Face aux destructions de sites archéologiques et de bâtiments historiques à une échelle jamais atteinte depuis la Seconde Guerre mondiale, comment sauvegarder le patrimoine ? Entretien avec Nada al-Hassan, chef de l’Unité des États arabes, au Comité du patrimoine mondial à l’Unesco.



(de g. à dr.) Assaad Seif, archéologue, conseiller du ministre de la Culture du Liban ; Nada al-Hassan, chef de l’Unité des États arabes, au Comité du patrimoine mondial à l’Unesco ; Maamoun Abdulkarim, directeur général des Antiquités et des Musées de Syrie.

Parmi les 55 sites classés dans la liste du patrimoine en péril, quels sont, pour vous, les plus emblématiques ?

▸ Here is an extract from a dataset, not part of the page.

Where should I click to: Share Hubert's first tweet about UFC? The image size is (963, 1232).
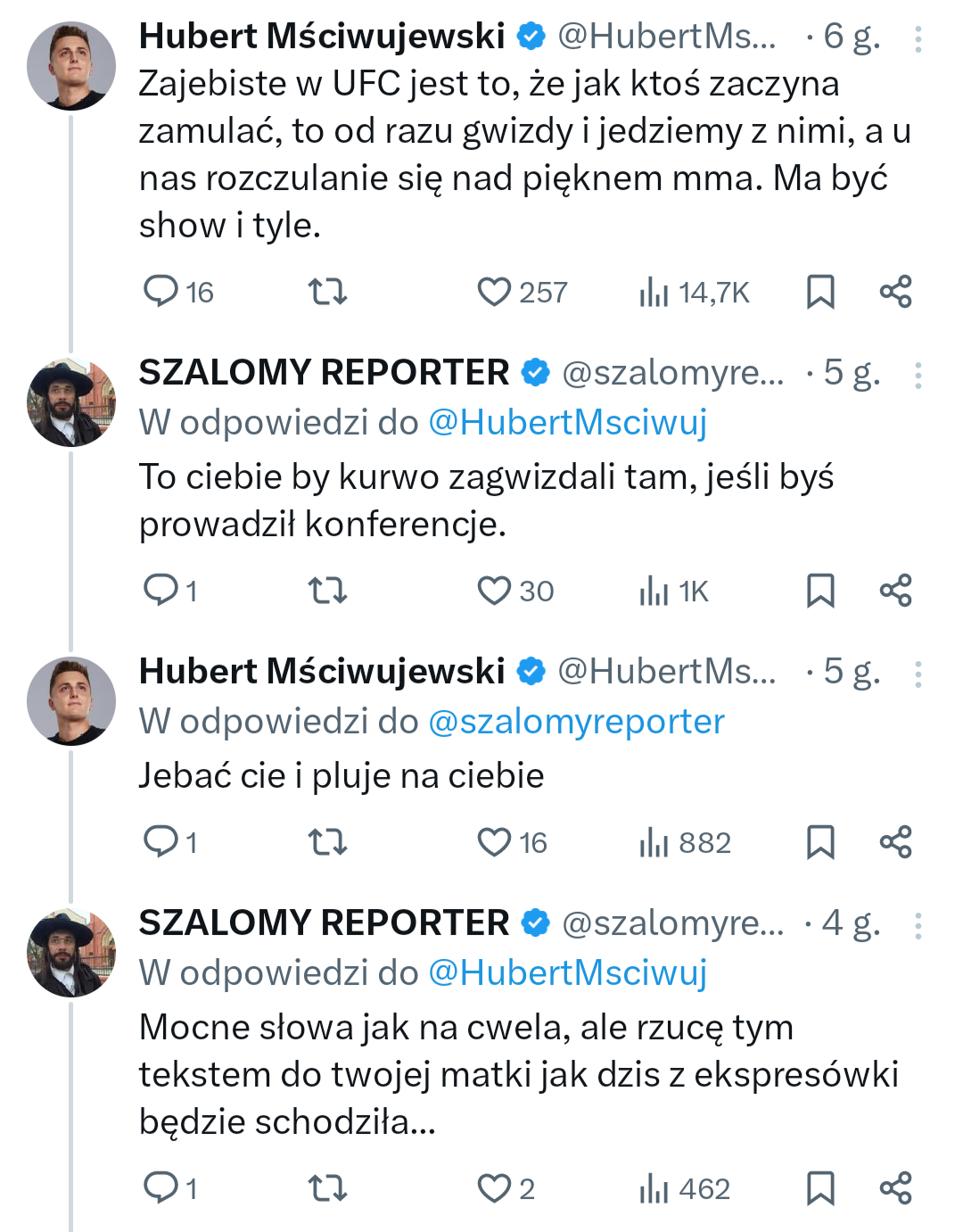[895, 292]
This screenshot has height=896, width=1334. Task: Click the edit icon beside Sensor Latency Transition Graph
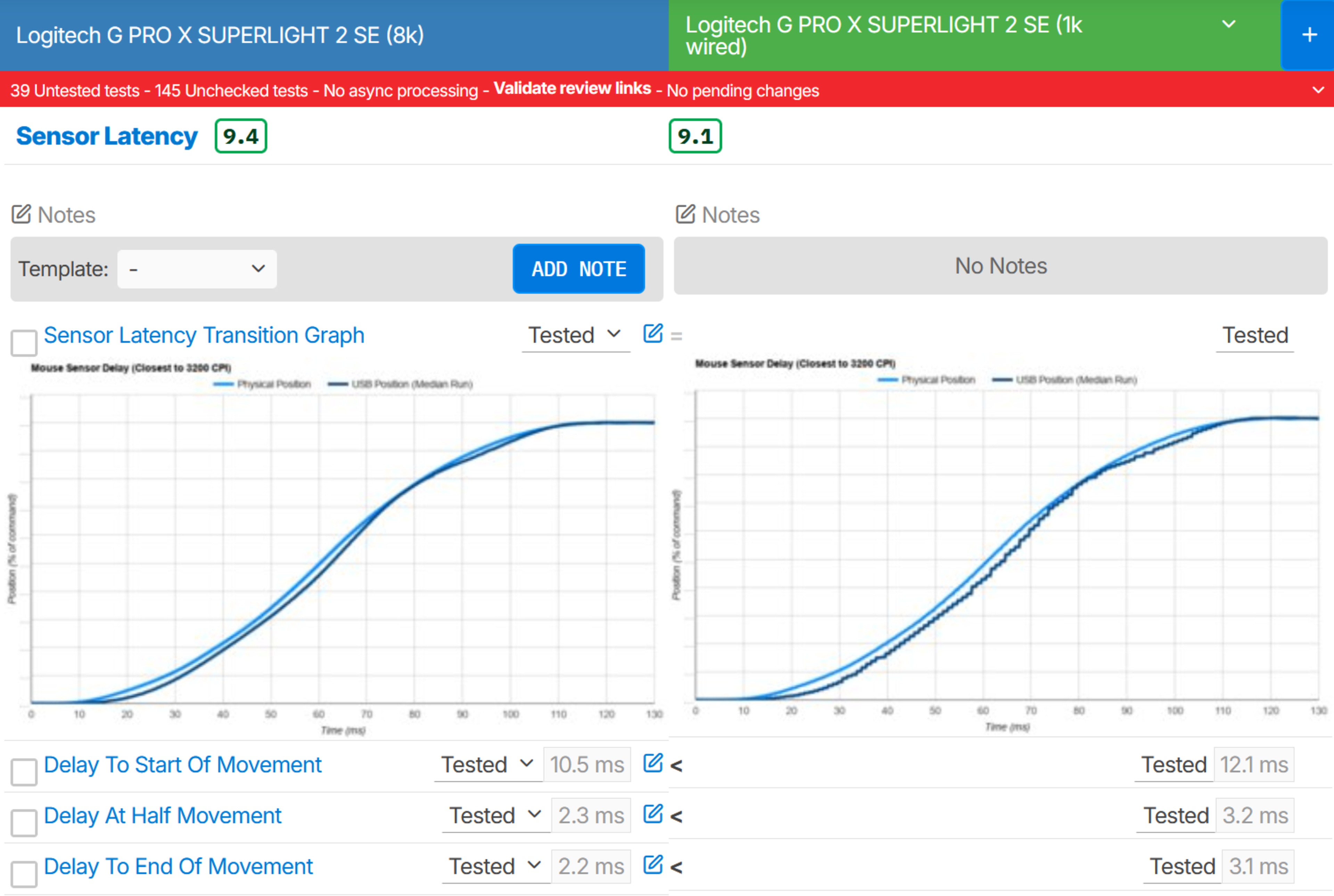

Nada al-Hassan : Les sites inscrits sur la liste du patrimoine mondial ont une valeur universelle exceptionnelle : en ce sens, ils sont tous emblématiques. La destruction de certains d’entre eux était instrumentalisée pour gagner une guerre psychologique : plus ces sites avaient une valeur universelle, plus leur destruction intentionnelle était spectaculaire et médiatisée.
Ce qui me vient à l’esprit, c’est Palmyre, bien sûr, mais aussi le musée de Mossoul. Il y a des bâtiments ou des sites qui ne sont pas inscrits sur la liste du patrimoine mondial mais qui sont d’une très grande valeur comme le site archéologique de Khorsabad, en Irak, ou comme une mosquée du IXe siècle au Yémen, qui a été détruite parce qu’il s’y trouve une tombe d’une soufi vénéré par la communauté.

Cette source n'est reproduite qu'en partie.